Something common going on all over if you ask me.
Also, look just at hats. Religious people all like hats. Why? There is the pope's hat, the big feathered looking hat of the Tibetian Buddhists, the priests simple four cornered hat, the yalmulka, the little Moslem hats and then there are those tonsures and the bald heads of the Zen priests. What is it that is driving all that? And compare to crowns.
Each culture has these and other forms. Its like language. You can't say people don't really speak based on the fact that if you go to Japan they use one word and if you go to England they use another. So they are not saying anything because they all disagree?
But see, they all are speaking. Different ways but same thing.
Not to see the similarity and near universality is to me a non-option. But how does it function?

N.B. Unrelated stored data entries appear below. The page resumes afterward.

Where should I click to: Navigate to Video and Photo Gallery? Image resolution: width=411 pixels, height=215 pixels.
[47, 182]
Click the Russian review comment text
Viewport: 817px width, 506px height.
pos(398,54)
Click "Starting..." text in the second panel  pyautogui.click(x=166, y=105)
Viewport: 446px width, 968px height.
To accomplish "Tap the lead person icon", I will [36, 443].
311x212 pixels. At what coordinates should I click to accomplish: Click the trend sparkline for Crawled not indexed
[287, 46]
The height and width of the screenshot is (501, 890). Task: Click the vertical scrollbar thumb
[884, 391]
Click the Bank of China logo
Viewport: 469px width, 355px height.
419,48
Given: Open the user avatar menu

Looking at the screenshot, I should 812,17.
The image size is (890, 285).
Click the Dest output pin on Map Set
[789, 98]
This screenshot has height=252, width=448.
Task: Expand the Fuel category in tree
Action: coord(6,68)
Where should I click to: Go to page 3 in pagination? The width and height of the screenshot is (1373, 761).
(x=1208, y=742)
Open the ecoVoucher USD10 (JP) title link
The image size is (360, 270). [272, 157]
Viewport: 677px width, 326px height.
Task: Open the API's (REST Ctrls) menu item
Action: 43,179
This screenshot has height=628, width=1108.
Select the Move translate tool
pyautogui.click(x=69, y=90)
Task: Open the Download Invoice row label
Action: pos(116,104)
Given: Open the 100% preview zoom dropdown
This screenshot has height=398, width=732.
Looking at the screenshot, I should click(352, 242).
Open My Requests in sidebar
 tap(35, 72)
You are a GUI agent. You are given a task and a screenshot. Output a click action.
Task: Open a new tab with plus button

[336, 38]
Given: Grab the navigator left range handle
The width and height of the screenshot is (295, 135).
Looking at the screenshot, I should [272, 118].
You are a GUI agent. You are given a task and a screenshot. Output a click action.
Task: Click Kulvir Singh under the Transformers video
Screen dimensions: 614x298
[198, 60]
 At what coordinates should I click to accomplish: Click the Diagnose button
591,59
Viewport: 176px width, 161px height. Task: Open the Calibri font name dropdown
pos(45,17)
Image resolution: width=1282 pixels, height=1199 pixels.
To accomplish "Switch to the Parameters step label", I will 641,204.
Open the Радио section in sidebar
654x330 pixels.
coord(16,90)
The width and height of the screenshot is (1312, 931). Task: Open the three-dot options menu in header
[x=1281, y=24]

Homo-Sapiens just all seem to like to pile these stones up. Why? You will have no way of knowing if you look at the differences in the content of the religious mythology and take it literally as if that was the content of their scientific results. Most of that stuff was written way before science. All of that stuff was done before "literally" was a fashion or even in the culture at least explicitly - I suspect it was actually there from the beginning.
I think that instead of trying to discredit the content of the various religious mythologies as if they were literal documents you should look at how universal religion is in homo-sapiens and then understand how it functions in a person and in a culture. Ultimately we need to look at its neurological basis. But we also need to understand the result of that neurology. What is it that is happening when people do those kind of things. What does religious experience mean?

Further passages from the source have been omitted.